A comprehensive solution that tracks both device location and device usage means that HTM teams and senior leaders can make more informed decisions about purchasing new equipment in addition to optimizing maintenance schedules. Maintenance can be planned for device downtimes and scheduled more efficiently on higher-usage connected equipment.
How Asimily Helps Hospitals Improve Device Utilization and Capital Planning
The Asimily IoMT Risk Management platform offers granular insight into utilization metrics as well as device location (when configured with a hospital’s preferred RTLS solution).. The usage data in the platform empowers hospitals to strategically plan their operations through enhanced visibility into device utilization, enabling them to optimize quality of care and respond to shifting demand.
The real-time transparency built into the Asimily platform provides actionable analytics that facilities can use to maximize the value of their existing investment in medical equipment. This reduces capital outlays and can limit wasteful spending. By pairing utilization tracking with predictive maintenance scheduling, Asimily customers reduce operational costs and minimize disruptions to patient care services.
Medical imaging devices like MRI, CT, and X-ray machines especially are significant capital investments. Ensuring proper utilization of these systems is vital to maximize spend on these systems. With Asimily’s real-time device network monitoring, facilities can better understand equipment usage trends and use that information to improve operational efficiency. Asimily’s capabilities empower customers to:
- Identify underutilized devices to increase utilization by 25% or more through optimized scheduling
- Track study and image counts to inform maintenance/replacement planning, potentially extending equipment lifespan
- Reduce re-setup times using metrics on examined body parts (e.g. head vs. feet for imaging)
- Compare utilization across facilities to pinpoint and remedy inefficient use of under-leveraged devices
- Understand usage patterns and physician ordering habits to refine hours of operation and scheduling
Further, high-volume fleet medical devices like infusion pumps, patient monitoring systems, and ECG machines present their own unique challenges. Consistent high usage patterns in these areas can help inform decisions around purchasing or renting additional devices. Asimily’s usage-based tracking data can ensure customers have the right information at the right time to make these decisions leading to cost savings and cost avoidance opportunities.
-=-=-=-=-
ACTION ITEM A >>
From the excerpt on medical device utilization, list every specific type of medical device it names.
ACTION ITEM B >>
Carry on the excerpt on medical device utilization from where it stops.

MATERIAL SUPPLIED >>
-=-=-=-=-
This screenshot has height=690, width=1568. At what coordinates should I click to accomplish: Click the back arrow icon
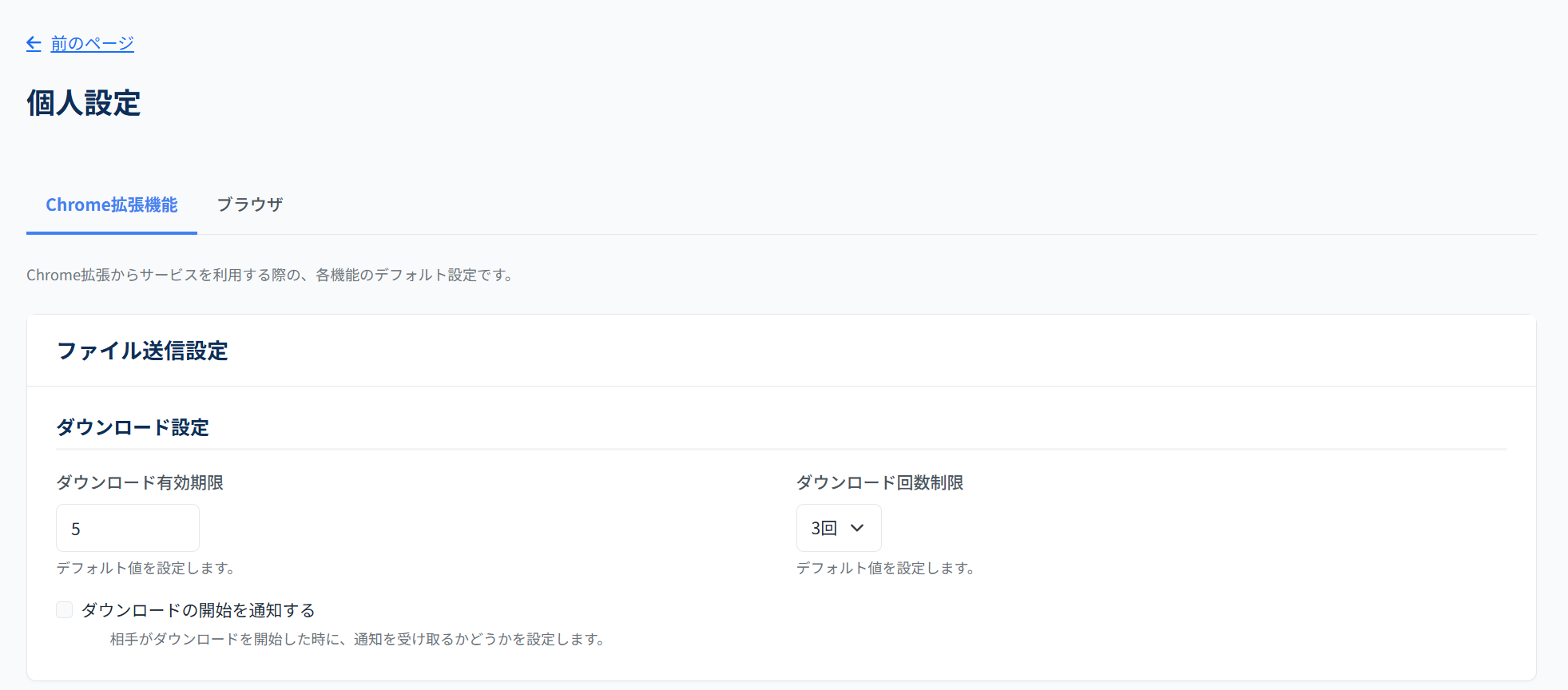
-=-=-=-=-
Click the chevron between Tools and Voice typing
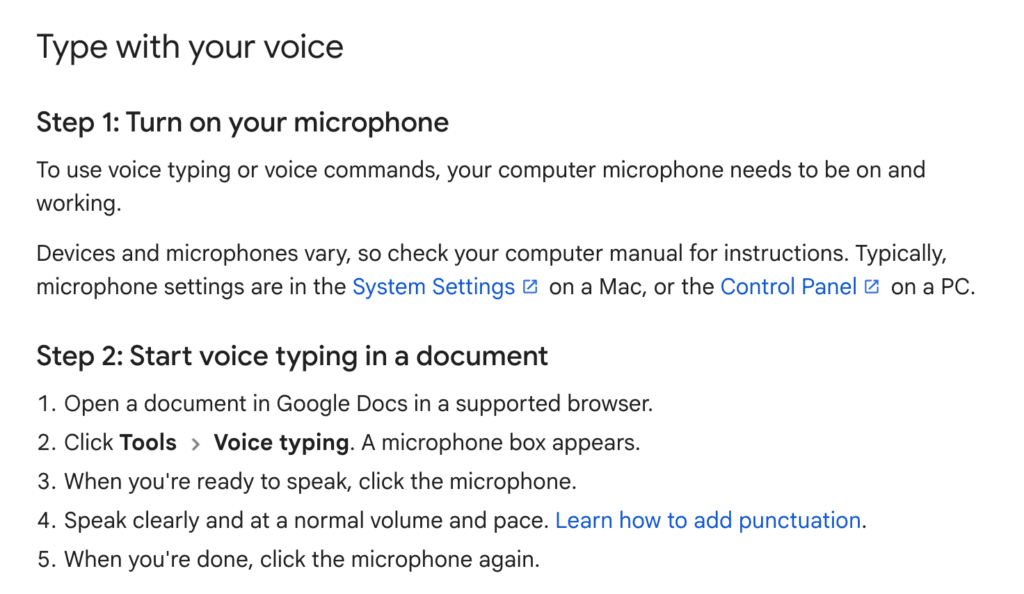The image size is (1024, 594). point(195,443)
-=-=-=-=-
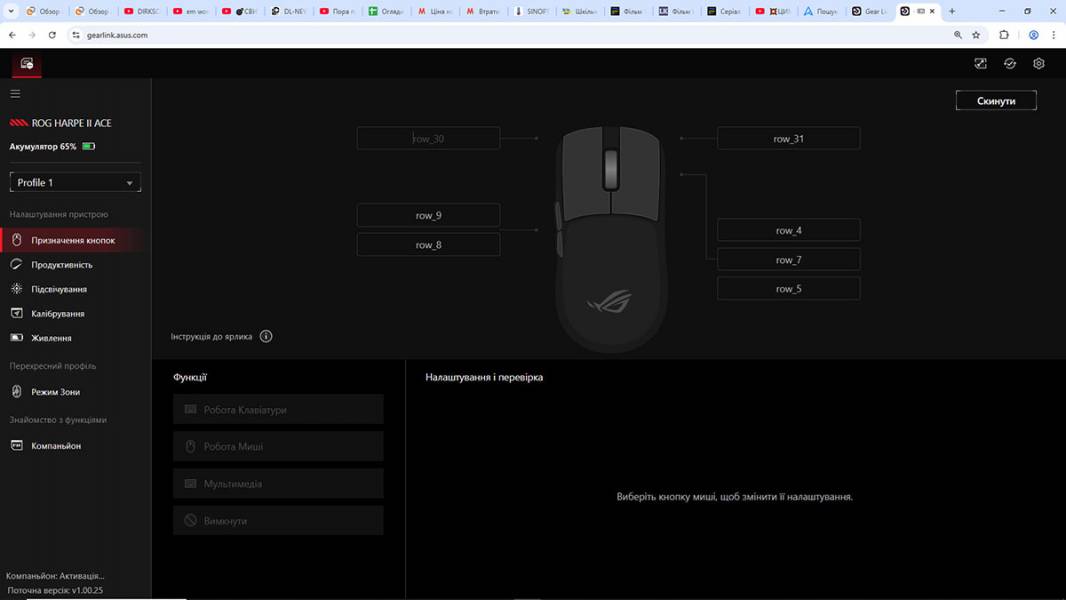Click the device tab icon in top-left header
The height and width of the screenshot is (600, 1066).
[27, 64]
-=-=-=-=-
RESPONSE AREA A >>
- MRI machines
- CT machines
- X-ray machines
- Infusion pumps
- Patient monitoring systems
- ECG machines

RESPONSE AREA B >>
Equipment utilization data can support the identification of efficient maintenance windows without obstructing clinical workflows. Data-driven insights into actual machine usage could facilitate more optimized servicing that’s aligned with operational realities. Resources may be focused on needs demonstrated by empirical metrics for maximized uptime at lower cost.
By monitoring usage throughout the day or through a specific time period, HTM personnel can see when devices have low utilization, enabling hospitals to perform maintenance when least disruptive. This ensures an evidence-based approach to developing a maintenance strategy where there is minimal disruption to patient care delivery.
HTM teams acting as a cost center need a more efficient and meaningful solution to become a more strategic partner to finance and clinical teams. The way to do that is with effective device utilization information to manage operational, financial, and cyber risks, which cannot be achieved with traditional security or location tracking systems. A solution like Asimily that tracks device location on the network and utilization – both passively without impacting functionality or clinical workflow is much needed. Asimily empowers HTM teams and their hospital operations to make better capital spending decisions, better cost savings and avoidance opportunities, craft evidence-based preventative maintenance schedules and ultimately deliver the most efficient patient care at the lowest possible cost.